Target position records:
— START —

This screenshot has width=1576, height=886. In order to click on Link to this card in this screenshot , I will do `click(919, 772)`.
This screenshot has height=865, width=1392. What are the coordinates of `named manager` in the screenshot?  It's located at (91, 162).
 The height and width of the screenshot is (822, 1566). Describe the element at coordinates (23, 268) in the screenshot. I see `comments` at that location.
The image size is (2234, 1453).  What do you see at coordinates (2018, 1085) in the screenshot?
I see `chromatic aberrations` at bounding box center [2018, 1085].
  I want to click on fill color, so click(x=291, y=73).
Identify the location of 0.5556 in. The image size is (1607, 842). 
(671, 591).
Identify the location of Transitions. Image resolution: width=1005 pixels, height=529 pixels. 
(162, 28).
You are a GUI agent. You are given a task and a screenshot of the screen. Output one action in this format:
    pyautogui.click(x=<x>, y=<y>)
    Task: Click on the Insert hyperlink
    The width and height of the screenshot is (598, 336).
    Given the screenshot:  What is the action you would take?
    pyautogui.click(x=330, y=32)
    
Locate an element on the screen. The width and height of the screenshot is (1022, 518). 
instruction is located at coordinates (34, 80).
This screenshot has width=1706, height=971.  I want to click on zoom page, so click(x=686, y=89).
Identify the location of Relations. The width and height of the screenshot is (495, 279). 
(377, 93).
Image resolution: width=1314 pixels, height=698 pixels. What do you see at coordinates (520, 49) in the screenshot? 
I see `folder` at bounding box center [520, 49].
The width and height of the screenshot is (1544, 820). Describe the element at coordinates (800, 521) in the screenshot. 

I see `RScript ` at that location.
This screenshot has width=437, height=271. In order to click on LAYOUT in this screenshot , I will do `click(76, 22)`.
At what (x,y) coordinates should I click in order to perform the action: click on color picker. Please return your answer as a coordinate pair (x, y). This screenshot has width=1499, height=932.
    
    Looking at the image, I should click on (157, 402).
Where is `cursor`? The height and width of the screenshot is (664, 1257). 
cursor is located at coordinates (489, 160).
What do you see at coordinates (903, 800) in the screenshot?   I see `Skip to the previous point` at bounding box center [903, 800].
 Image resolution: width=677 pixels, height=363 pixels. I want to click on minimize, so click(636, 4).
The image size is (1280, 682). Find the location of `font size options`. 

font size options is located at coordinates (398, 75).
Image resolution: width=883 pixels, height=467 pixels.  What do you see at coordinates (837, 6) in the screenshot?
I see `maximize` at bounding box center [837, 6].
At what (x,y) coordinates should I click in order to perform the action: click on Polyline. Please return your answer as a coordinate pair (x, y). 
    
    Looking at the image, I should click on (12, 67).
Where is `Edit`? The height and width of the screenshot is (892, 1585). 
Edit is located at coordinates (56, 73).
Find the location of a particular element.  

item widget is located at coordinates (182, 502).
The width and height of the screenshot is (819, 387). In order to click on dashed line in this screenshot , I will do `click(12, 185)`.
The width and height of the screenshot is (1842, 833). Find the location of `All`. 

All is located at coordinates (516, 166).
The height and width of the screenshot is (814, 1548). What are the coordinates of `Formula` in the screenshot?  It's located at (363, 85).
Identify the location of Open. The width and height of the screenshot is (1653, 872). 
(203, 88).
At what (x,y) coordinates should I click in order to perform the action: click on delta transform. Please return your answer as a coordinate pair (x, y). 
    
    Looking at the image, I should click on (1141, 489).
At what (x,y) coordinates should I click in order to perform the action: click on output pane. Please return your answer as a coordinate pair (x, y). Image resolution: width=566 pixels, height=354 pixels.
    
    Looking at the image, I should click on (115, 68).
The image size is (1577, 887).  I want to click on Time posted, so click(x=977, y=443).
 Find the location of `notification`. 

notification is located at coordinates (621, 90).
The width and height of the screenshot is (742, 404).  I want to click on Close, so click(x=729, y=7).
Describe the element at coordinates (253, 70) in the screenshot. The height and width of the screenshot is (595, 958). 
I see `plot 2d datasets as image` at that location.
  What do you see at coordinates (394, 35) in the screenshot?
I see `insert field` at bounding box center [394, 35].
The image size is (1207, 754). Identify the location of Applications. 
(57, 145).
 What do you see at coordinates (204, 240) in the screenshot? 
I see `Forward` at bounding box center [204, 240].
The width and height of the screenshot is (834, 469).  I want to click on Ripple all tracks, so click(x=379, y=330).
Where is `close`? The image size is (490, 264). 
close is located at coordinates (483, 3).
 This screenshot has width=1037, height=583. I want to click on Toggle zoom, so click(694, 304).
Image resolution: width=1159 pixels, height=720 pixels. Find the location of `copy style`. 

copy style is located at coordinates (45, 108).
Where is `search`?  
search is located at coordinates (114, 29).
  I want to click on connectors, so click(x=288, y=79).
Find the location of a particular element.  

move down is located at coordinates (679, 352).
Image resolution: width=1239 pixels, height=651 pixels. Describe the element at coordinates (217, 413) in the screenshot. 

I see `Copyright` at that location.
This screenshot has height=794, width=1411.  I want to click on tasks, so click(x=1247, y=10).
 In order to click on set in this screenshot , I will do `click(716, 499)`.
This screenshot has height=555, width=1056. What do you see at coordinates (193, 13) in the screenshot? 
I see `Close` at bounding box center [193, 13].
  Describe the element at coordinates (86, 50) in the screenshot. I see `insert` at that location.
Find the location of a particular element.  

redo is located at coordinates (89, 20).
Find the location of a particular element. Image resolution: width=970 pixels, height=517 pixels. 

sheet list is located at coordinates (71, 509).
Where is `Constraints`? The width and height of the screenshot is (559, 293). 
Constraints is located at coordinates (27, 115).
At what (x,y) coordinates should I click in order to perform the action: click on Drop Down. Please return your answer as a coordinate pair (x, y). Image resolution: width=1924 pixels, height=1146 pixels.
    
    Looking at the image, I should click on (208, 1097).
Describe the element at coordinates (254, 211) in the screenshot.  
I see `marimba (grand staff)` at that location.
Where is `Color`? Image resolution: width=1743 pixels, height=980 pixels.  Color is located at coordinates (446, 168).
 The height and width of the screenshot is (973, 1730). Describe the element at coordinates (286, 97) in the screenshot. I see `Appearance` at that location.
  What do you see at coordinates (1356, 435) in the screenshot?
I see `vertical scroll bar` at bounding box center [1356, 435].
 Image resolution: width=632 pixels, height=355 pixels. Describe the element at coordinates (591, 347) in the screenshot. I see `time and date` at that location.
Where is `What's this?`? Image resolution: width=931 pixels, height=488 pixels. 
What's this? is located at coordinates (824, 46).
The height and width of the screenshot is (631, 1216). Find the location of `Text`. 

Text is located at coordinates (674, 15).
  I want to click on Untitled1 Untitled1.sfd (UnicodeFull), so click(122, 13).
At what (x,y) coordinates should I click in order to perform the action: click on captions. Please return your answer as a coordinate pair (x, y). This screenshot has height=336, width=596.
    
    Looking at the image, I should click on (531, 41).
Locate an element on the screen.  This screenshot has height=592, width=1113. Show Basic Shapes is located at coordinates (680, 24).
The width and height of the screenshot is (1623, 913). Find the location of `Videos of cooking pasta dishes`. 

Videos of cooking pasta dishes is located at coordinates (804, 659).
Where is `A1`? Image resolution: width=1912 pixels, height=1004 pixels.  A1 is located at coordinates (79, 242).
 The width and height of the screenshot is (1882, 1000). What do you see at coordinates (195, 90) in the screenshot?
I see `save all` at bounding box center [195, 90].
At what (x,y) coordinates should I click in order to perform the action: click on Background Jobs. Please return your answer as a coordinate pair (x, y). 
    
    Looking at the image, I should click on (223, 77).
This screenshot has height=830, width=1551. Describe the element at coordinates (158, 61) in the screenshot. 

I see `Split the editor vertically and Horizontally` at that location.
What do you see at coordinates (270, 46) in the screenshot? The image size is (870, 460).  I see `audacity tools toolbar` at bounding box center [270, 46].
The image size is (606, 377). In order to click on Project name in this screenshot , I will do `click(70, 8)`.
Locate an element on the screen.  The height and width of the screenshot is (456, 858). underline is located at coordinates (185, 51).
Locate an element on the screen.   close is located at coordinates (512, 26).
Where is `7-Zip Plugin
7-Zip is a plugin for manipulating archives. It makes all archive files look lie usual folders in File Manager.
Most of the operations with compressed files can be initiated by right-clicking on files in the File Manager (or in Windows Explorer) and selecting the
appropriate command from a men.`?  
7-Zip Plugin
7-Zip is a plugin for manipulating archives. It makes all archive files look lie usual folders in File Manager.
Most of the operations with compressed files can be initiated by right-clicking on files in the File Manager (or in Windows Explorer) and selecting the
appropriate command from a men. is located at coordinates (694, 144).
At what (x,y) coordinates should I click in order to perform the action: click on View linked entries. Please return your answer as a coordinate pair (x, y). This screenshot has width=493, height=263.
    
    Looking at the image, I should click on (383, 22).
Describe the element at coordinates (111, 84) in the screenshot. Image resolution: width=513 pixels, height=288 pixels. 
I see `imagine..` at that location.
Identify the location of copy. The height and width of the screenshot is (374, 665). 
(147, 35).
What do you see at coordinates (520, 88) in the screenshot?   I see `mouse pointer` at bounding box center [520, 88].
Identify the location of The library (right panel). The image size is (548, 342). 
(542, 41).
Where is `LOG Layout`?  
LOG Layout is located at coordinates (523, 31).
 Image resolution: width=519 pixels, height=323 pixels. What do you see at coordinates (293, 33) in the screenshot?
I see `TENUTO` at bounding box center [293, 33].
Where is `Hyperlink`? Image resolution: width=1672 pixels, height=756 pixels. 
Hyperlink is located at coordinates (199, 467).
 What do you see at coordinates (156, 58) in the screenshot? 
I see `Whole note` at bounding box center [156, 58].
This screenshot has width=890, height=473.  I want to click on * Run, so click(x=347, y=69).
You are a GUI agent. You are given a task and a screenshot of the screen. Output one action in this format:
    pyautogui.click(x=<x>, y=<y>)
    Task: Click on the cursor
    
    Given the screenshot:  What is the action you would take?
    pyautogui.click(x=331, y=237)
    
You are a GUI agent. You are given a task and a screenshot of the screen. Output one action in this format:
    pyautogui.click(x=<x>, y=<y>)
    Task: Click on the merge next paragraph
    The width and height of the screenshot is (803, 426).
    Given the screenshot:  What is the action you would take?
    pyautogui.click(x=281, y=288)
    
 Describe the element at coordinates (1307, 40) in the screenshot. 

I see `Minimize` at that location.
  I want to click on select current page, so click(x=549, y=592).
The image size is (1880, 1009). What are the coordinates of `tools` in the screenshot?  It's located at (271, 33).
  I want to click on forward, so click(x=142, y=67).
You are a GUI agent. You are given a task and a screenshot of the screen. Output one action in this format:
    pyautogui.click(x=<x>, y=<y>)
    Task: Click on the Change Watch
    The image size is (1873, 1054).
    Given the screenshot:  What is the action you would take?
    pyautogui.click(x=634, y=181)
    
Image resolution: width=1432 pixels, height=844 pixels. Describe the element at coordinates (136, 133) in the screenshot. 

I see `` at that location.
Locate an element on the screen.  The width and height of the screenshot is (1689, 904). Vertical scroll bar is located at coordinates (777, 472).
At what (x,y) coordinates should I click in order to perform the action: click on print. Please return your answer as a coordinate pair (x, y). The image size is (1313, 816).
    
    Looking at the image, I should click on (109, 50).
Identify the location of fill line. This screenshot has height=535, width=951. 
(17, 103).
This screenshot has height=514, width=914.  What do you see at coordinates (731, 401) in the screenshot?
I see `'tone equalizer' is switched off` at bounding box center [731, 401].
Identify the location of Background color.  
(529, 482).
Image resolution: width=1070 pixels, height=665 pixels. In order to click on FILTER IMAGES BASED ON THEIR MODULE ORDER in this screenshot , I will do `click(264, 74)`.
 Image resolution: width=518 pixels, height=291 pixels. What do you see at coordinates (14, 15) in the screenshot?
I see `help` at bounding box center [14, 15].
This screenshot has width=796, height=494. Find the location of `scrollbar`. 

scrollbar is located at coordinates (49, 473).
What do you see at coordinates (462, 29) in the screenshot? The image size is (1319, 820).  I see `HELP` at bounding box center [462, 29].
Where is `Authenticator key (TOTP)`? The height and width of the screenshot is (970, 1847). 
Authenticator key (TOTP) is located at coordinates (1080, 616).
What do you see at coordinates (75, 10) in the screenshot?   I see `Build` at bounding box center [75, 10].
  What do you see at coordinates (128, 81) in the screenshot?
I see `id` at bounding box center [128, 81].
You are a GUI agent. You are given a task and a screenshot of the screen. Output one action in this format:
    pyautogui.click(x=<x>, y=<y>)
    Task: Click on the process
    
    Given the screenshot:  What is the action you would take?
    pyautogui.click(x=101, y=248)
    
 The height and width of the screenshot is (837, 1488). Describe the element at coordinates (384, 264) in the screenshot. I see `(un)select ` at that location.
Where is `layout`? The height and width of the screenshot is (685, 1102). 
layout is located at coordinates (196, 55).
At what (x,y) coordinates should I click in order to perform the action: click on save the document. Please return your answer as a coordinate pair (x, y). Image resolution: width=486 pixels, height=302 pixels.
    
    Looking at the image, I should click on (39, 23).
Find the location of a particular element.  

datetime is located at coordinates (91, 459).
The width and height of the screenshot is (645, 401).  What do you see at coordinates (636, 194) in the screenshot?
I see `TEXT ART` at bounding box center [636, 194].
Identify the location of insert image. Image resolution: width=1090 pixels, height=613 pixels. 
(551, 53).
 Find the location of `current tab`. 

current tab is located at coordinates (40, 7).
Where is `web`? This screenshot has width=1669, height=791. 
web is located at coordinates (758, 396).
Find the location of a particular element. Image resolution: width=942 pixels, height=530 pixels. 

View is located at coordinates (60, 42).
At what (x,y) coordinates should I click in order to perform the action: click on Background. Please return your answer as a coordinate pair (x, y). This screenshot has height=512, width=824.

— END —

▶ SET EXERCISE: Reproduce the items from the line with "What do you see at coordinates (204, 240)" to the line with "In order to click on set", both of those lines included, without any alteration.

▶ TASK SOLUTION:
 What do you see at coordinates (204, 240) in the screenshot? 
I see `Forward` at bounding box center [204, 240].
The width and height of the screenshot is (834, 469).  I want to click on Ripple all tracks, so click(x=379, y=330).
Where is `close`? The image size is (490, 264). 
close is located at coordinates (483, 3).
 This screenshot has width=1037, height=583. I want to click on Toggle zoom, so click(694, 304).
Image resolution: width=1159 pixels, height=720 pixels. Find the location of `copy style`. 

copy style is located at coordinates (45, 108).
Where is `search`?  
search is located at coordinates (114, 29).
  I want to click on connectors, so click(x=288, y=79).
Find the location of a particular element.  

move down is located at coordinates (679, 352).
Image resolution: width=1239 pixels, height=651 pixels. Describe the element at coordinates (217, 413) in the screenshot. 

I see `Copyright` at that location.
This screenshot has height=794, width=1411.  I want to click on tasks, so click(x=1247, y=10).
 In order to click on set in this screenshot , I will do `click(716, 499)`.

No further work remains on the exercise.